Ireland & Malta Double Tax Treaty
The Double Tax Treaty Malta Ireland entered into force on 15 January 2009. The main features of the treaty are as follows:
Ireland Withholding Taxes
The Double Tax Treaty Malta Ireland sets out a maximum Irish withholding tax of 5% on dividends distributed by a Irish resident company to a Maltese resident company where the Maltese resident company holds at least 10% of the voting power in the Irish resident company. In all other circumstances, the maximum Irish withholding tax is 15%.
The Double Tax Treaty Malta Ireland states that there is no Irish withholding tax on interest paid by a Irish resident to a Maltese resident beneficial owner of the interest income.
The Double Tax Treaty Malta Ireland sets out a maximum Irish withholding tax of 5% on royalties paid by an Irish resident to a Maltese resident beneficial owner of the royalty income.

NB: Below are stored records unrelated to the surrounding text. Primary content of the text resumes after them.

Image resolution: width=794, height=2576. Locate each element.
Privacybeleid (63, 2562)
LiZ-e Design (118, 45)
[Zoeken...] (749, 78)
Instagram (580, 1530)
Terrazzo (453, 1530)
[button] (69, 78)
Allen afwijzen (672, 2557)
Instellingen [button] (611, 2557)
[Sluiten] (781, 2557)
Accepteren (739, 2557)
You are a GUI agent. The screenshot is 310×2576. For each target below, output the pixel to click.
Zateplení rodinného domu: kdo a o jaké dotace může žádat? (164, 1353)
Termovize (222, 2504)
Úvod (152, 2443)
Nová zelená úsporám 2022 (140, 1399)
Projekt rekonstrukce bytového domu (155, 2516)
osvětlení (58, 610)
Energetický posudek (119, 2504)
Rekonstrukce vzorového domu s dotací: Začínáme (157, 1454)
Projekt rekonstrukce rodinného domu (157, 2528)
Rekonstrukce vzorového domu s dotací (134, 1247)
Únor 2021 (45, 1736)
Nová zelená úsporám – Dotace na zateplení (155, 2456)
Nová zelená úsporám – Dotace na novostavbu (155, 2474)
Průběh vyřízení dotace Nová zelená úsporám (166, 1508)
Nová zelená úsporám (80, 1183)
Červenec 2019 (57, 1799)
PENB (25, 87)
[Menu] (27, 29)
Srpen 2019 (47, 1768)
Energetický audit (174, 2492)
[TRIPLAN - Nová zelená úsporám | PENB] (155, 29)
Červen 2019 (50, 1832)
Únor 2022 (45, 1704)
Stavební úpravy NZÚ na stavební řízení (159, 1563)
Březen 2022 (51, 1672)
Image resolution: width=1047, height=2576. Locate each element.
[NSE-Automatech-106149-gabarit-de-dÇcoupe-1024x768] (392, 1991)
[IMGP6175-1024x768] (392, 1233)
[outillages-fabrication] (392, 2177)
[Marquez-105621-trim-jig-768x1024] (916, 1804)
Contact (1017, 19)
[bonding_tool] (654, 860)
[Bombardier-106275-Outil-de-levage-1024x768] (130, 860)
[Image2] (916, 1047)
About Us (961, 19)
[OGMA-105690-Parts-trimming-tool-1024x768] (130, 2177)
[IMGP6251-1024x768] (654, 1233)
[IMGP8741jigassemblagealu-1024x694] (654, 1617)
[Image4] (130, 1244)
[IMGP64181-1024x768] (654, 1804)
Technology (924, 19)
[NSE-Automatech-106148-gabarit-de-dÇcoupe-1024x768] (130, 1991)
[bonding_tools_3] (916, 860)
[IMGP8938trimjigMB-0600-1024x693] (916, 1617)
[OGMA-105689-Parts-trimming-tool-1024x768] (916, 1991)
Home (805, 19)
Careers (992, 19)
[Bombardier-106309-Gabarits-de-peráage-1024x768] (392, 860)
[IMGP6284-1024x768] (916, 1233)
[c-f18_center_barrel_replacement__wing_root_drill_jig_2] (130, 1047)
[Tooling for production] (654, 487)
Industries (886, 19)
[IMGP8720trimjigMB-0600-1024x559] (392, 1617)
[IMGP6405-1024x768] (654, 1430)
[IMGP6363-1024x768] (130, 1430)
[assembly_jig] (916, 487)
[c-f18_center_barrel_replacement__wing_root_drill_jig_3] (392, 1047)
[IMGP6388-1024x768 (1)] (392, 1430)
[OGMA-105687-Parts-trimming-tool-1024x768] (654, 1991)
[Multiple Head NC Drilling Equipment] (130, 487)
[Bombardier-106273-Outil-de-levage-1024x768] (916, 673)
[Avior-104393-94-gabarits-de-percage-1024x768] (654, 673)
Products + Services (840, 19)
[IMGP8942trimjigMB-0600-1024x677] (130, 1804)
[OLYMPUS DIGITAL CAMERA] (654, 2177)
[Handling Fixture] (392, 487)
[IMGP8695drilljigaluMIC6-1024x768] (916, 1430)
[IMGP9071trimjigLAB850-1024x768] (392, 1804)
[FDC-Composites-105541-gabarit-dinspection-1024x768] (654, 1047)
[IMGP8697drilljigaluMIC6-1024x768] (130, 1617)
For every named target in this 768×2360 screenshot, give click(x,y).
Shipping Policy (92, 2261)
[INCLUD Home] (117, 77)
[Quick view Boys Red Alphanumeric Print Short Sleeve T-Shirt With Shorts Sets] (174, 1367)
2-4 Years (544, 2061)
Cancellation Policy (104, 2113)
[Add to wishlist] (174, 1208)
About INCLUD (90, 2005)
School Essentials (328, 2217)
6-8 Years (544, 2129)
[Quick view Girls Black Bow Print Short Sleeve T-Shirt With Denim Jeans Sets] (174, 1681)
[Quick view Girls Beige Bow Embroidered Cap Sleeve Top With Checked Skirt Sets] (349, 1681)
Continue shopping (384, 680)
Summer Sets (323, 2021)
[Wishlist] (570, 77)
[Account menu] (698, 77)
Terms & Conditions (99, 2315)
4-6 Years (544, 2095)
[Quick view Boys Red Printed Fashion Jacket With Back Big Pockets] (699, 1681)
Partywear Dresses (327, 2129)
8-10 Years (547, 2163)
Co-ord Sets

The Double Tax Treaty Malta Ireland states that certain pensions and other similar remuneration arising from Irish sources and paid to a Maltese resident are taxable only in Malta. However such a rule does not apply to similar payments advanced by an Irish statutory body or local authority or a political subdivision thereof for services rendered therein unless the Maltese resident individual is also a Maltese national.